An Ideal Hustband in rehearsal in Magdalen Gardens
The summer sun peeks bravely from behind a cloud; warmth spreads, slow and lazy over the quads and gardens; undergraduates awake. Just imagine it hasn’t been raining. Just imagine we’re back in the heady days of third week. Just imagine.
Summer brings garden shows as surely as it brings exams. Whether you’re coughing up lung- fulls of library dust or blinking awake from an afternoon nap, Cherwell under your head, drama in the sun is the perfect way to spin out a langorous evening.
There are few things more quintessentially Oxfordian, and most of them (Pimm’s and picnics, if not punting) can be combined with a good play. And a healthy dose of a production such as The Tempest does more than give you an opportunity to avoid reading or scraping together a last- minute essay.
This is a guilt-free escape. This is art. You’re growing as a person. You’re getting cultural.
And we all know that Trinity must be savoured. There is no better way of drinking in the unique flavour of an Oxford summer than at a garden play. There’s no better way of drinking in the unique flavour of a G&T than at a garden play.
Garden plays are an inherently social event. we go there to hang out with friends, to show our new significant other just how culturally aware we are, to see and be seen.
Clare Bucknell, who produced this year’s Magdalen Garden Show, putting on a truly excellent production or Oscar Wilde’s An Ideal Husband, has a warning or two, however.

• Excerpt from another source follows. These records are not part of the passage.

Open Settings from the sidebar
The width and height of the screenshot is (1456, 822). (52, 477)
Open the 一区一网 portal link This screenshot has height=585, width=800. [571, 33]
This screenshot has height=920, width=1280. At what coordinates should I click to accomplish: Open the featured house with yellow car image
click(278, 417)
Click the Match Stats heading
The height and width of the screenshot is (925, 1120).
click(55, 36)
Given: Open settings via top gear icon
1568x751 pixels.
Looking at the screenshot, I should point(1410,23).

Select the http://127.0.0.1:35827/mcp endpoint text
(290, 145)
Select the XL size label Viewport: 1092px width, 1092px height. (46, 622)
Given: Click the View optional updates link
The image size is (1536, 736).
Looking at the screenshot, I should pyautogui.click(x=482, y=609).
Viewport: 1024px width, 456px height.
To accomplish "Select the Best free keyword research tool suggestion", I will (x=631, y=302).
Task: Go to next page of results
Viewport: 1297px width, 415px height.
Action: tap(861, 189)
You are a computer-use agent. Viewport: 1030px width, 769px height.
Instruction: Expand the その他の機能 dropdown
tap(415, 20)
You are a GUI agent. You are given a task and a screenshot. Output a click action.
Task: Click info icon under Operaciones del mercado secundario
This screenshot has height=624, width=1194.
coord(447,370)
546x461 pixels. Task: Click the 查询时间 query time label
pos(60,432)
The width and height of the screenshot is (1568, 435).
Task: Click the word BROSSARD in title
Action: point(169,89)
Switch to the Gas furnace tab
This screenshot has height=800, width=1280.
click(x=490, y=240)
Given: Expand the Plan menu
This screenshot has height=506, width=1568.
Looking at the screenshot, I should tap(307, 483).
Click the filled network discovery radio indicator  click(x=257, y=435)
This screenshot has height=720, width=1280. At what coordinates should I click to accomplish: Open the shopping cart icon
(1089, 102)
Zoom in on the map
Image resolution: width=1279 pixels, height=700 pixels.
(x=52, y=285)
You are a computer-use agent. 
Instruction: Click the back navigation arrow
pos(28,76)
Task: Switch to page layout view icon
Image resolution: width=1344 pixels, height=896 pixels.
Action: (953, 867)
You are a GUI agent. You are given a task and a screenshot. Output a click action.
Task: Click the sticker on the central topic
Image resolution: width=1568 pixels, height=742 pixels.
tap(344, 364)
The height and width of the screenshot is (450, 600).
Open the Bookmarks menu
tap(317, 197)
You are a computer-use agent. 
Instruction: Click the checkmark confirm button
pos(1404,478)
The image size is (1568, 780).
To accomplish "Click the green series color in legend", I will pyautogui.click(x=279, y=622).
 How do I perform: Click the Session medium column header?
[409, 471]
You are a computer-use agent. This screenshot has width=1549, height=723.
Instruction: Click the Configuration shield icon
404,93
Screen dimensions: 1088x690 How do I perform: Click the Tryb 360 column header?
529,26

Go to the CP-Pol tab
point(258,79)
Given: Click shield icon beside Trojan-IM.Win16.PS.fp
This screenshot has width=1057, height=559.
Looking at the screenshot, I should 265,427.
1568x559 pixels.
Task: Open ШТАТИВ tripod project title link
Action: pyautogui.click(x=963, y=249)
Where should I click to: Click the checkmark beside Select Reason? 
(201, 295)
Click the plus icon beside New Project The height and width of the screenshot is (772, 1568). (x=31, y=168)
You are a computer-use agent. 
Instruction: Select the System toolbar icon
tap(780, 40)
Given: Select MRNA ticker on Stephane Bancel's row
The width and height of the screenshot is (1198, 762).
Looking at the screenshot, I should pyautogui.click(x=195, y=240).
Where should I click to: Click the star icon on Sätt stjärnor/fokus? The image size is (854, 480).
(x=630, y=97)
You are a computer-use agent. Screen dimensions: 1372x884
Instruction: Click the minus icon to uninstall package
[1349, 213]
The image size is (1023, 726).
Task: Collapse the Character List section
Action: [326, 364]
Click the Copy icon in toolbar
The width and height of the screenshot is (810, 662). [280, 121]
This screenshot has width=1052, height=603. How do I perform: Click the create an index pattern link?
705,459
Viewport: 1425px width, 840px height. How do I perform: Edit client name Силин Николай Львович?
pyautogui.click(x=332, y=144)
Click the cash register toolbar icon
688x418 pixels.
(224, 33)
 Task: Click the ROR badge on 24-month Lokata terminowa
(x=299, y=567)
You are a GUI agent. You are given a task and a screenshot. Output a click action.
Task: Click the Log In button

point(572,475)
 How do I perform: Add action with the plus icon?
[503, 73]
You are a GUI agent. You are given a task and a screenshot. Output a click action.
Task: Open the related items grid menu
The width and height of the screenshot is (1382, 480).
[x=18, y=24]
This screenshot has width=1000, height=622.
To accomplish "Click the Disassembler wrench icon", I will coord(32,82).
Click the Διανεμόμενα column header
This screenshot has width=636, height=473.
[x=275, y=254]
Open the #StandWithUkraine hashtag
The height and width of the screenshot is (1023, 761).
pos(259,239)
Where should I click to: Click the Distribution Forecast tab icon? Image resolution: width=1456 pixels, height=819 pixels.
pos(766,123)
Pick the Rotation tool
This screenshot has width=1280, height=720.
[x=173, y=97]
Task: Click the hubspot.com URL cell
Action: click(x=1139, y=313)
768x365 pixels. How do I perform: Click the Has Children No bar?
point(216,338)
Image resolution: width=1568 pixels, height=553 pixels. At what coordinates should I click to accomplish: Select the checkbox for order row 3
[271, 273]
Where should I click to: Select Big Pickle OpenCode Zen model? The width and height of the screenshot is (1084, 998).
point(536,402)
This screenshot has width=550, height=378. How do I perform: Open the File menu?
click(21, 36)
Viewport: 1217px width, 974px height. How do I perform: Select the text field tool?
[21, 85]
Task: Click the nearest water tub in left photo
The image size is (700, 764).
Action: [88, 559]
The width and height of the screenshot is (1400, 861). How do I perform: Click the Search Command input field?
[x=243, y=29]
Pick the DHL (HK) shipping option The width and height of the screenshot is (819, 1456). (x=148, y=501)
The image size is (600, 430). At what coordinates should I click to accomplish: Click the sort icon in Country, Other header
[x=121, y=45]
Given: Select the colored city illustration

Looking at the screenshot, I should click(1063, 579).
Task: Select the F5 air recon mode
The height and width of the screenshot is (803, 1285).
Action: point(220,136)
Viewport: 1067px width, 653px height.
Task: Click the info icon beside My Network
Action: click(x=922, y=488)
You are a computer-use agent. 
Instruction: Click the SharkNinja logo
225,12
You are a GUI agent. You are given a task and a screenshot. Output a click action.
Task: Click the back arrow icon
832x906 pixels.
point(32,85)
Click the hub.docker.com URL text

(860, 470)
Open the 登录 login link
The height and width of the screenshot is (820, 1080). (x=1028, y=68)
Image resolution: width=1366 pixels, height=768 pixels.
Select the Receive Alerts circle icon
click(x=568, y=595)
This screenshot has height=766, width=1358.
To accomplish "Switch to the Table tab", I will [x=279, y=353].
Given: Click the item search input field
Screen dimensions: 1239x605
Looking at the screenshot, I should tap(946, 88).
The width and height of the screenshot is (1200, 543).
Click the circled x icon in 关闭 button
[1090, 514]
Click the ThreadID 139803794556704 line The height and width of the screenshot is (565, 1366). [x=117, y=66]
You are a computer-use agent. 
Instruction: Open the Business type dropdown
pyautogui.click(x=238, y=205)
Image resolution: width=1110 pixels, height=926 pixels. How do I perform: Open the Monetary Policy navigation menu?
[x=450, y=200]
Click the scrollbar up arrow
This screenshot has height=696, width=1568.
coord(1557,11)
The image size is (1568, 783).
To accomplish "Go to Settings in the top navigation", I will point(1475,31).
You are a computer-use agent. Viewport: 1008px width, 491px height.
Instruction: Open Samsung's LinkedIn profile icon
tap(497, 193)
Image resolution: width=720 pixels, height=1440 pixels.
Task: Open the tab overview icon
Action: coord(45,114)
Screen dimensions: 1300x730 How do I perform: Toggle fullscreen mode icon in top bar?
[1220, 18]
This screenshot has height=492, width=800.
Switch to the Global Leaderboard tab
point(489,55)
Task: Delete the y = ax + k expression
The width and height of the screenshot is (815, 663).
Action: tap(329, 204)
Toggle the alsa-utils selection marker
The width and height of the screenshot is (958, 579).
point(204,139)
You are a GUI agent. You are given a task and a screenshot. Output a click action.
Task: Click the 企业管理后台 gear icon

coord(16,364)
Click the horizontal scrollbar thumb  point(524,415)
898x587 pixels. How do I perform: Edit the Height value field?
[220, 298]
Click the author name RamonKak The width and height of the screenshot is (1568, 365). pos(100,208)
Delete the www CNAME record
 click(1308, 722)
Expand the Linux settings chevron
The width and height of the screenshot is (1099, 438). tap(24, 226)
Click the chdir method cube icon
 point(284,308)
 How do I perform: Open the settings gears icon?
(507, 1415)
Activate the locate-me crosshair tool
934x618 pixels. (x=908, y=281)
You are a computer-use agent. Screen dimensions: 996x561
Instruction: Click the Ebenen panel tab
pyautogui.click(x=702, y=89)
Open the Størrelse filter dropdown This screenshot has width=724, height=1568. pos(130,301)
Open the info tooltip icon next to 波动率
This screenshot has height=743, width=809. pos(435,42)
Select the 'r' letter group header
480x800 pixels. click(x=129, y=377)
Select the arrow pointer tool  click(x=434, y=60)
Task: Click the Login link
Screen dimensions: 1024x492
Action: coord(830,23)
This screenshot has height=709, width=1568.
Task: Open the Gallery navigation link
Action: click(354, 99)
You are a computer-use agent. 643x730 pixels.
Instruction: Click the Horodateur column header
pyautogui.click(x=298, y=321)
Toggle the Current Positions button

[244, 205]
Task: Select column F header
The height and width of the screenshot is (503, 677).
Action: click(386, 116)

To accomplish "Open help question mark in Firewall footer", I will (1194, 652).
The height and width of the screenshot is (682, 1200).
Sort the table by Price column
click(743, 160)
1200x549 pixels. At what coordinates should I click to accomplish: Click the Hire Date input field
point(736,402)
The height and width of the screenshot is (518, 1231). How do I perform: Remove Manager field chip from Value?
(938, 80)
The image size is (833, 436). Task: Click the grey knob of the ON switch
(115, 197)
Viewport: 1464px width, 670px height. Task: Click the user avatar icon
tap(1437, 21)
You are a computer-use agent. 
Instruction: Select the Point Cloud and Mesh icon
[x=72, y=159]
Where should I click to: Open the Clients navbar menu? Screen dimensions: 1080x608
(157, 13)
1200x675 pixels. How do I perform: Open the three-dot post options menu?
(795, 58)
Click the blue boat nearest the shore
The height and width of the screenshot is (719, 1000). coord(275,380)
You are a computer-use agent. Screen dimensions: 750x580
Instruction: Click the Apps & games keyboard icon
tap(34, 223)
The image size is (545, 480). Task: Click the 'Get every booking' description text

‘The English summer is utterly unsuited to garden plays, insofar as it is always unpredictable and usually dreadful’, she points out. We seem to be snapped back into reality, wrenched from reverie by the ominous rumble of thunder.
But the very sense of danger can be a benefit. Bucknell claims ‘drama is a risky business, and so is the English summer. The combination of the two begins as a serious undertaking, and ends as a thrilling gamble.’
The very lack of predictability makes for some quite spectacular productions, made more spectacular still because everybody involved recognises that the endeavour is balanced on the whim of fate.
If the weather can not only detract, but even add to the aura of an Oxford garden, surely the splendid setting is no such poison chalice. ‘An audience ought to feel displaced from the run of its usual experience, and old buildings help to achieve that suspension of disbelief’, Bucknell confirms.
Magdalen’s uniquely beautiful surroundings contributed magnificently to An Ideal Husband’s success. But Bucknell adds, with a smile, ‘That said, contemporary theatre would be an entirely different story; and I have personally learnt that a college whose unfeasibly loud bells ring out every fifteen minutes may be more of a distraction than a setting.’
Oh well. You take the good with the bad.
Krishna Omkar is directing the Merton Garden Show. Another Wilde play, this time The Importance of Being Earnest, Omkar believes that garden shows ‘not only brings out the most creative and inventiveside of student drama but also serves as a base to gain experience that is not available elsewhere at a University level.’
He is aware of the problems inherent, ‘there are certainly some theatrical effects that need the enclosed space of a theatre’, but feels this is balanced by the fact that ‘it adds a new dimension to the performance that we wouldn’t get on the OFS or playhouse stage.’
Garden plays are plagued with difficulties and doubts, more so even than normal productions; but the danger and the drama is all part of their appeal.
The uniqueness of the setting makes for a truly unforgetable experience, even if the plays are those which will always be produced, which you will see again and again. Sunglasses, sun-cream, and sunshine. Go for it.